Battling Homelessness in New York
Volunteers of America Upstate New York focuses on another factor of homelessness: incarceration. VOA has been around for 125 years and has two facilities in Rochester and Binghamton that help parolees find transitional housing programs.
Mike Dedee, former director of the Reentry Residential Center and current regional vice president of housing services, said there are many struggles for recently incarcerated individuals.
“Some of the difficulties are the barriers that we might find in trying to get them into stable housing or employment,” Dedee said, “ because of either discrimination or legal restrictions.”

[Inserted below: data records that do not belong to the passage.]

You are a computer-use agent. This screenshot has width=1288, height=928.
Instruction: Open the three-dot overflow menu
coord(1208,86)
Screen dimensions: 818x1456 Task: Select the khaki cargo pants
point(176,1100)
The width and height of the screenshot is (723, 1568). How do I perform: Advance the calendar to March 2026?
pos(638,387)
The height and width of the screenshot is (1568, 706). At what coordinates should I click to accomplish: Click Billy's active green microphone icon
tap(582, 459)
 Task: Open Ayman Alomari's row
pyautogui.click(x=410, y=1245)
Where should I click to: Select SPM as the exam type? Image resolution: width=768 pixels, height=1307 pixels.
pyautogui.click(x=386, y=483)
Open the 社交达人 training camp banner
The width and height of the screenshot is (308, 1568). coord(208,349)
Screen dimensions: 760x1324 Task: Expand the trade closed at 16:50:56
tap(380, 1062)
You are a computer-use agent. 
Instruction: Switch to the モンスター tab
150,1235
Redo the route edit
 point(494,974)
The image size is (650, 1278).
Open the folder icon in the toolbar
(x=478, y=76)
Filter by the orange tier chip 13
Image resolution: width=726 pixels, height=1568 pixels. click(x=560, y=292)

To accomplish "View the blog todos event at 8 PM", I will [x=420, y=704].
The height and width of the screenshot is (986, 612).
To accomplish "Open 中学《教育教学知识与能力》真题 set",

There are also social restrictions, however. One of the main goals of VOA’s transitional housing is to prevent people from falling back into their previous life and committing more crimes by securing stable housing for them and assisting them with employment. Dedee said around 60 percent of recently incarcerated people commit another crime within three years after release.
Volunteers of America also has 34 other programs; among those are pre-K programs and child care up to age 12, a family shelter in Rochester and supportive housing for more than 120 residents.
“Our goal is to not just interrupt homelessness,” Dedee said, “but to end homelessness.”
Although some program approaches have been altered because of Covid-19 precautions, Volunteers of America has not stopped providing assistance to those in need. The team installed wireless networks in four supportive housing facilities and distributed over 120 tablets to residents to provide remote case management services.
“We’ve been open since the beginning” of the pandemic, said Lynn Sullivan, CEO and president of VOA. “We’ve never closed… We went virtual in many of the early days, but we never stopped serving the community or employing our staff.”